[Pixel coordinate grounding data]

········

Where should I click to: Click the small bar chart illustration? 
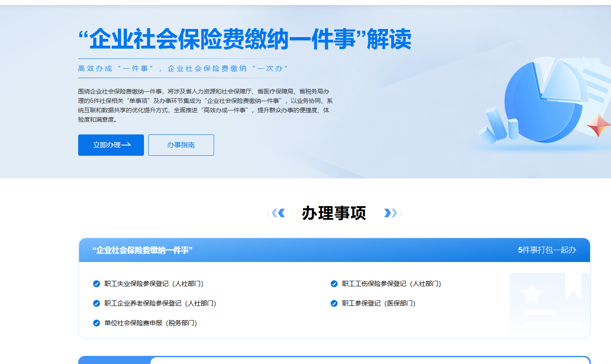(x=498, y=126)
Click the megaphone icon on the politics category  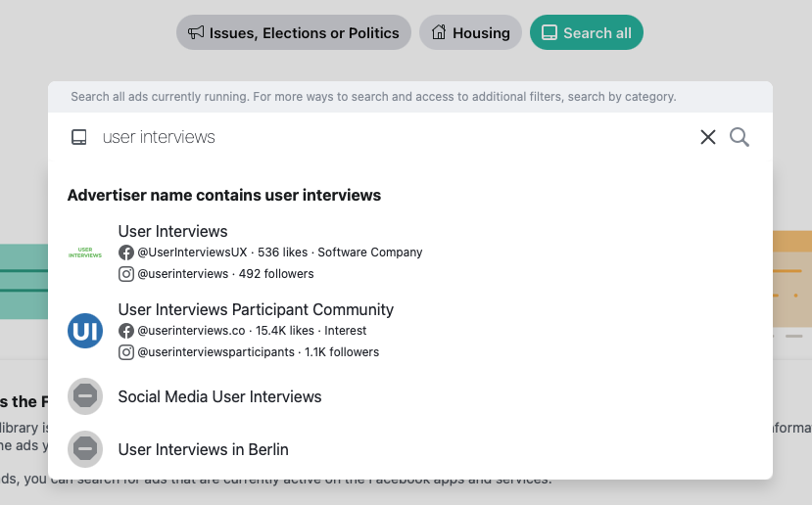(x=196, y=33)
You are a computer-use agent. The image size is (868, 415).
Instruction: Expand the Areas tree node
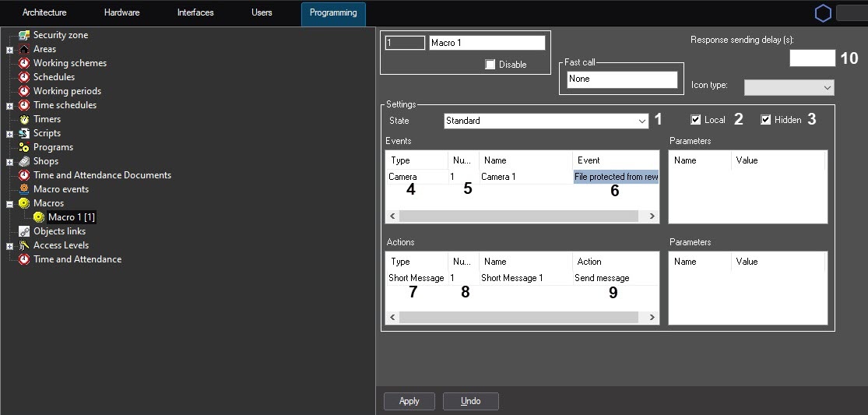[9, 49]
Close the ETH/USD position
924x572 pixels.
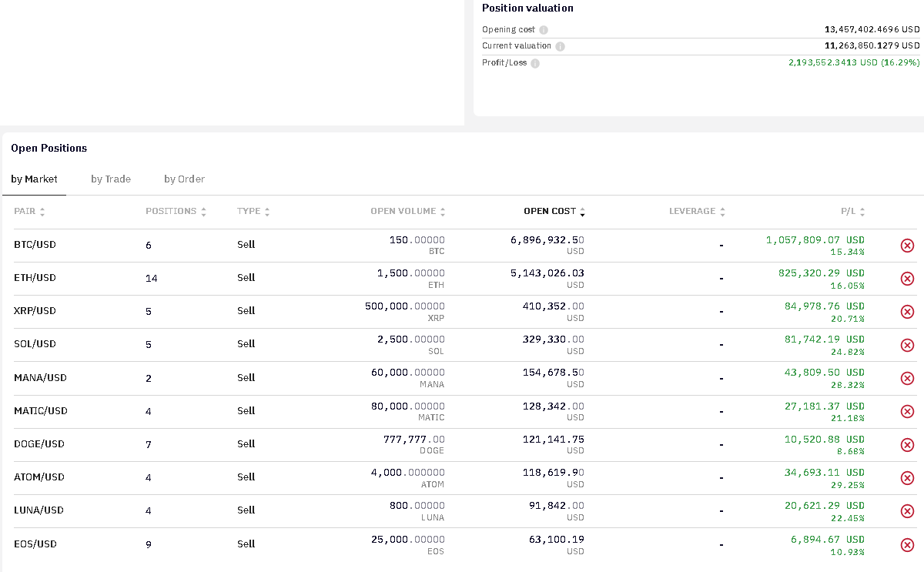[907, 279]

········

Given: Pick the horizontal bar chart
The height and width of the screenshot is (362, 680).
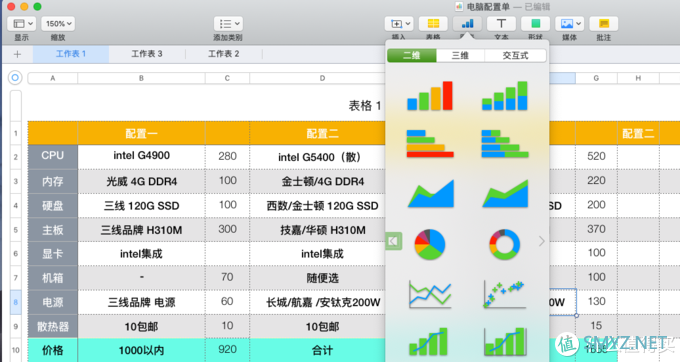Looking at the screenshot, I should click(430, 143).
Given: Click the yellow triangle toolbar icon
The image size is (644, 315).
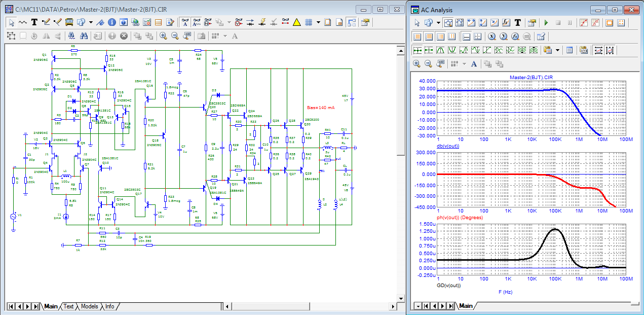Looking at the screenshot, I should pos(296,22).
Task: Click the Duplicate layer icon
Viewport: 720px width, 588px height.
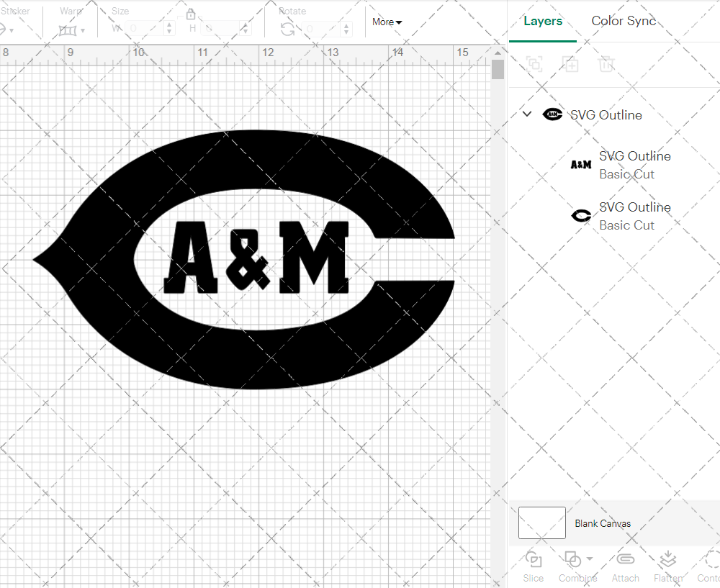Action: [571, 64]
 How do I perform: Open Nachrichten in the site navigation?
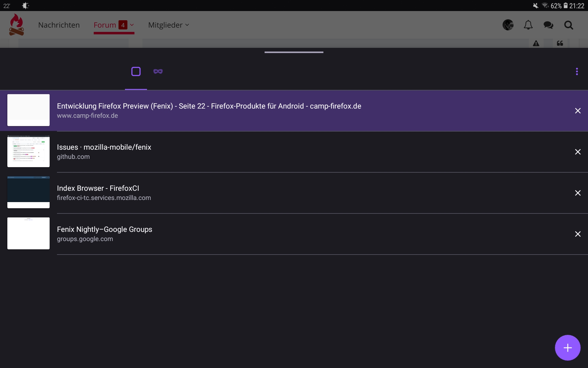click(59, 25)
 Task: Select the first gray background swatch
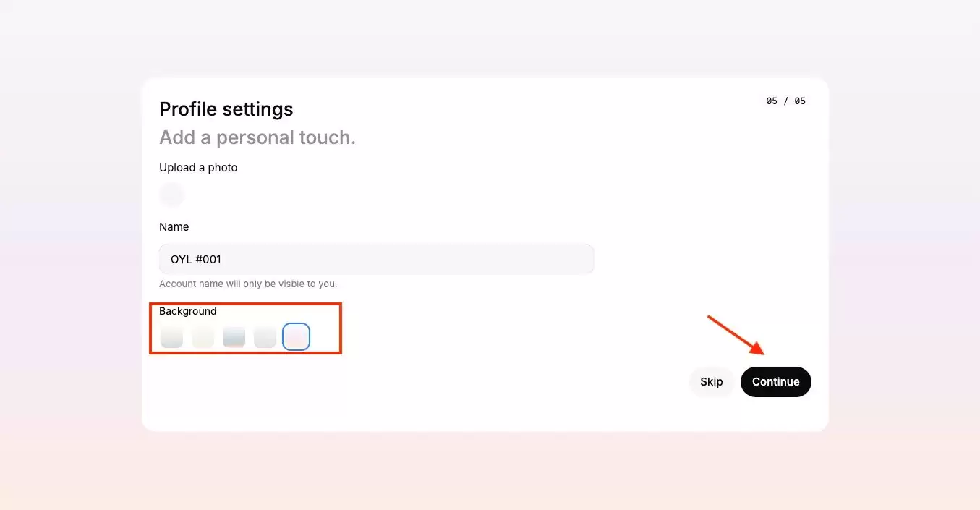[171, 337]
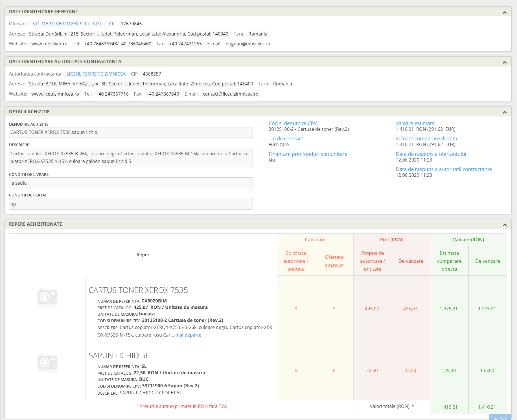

········

■ **EXERCISE GOAL**: Count the lines in the preceding entries that contain the string "Given", and state only the resulting number.

■ **RESULT OF THIS EXERCISE**: 2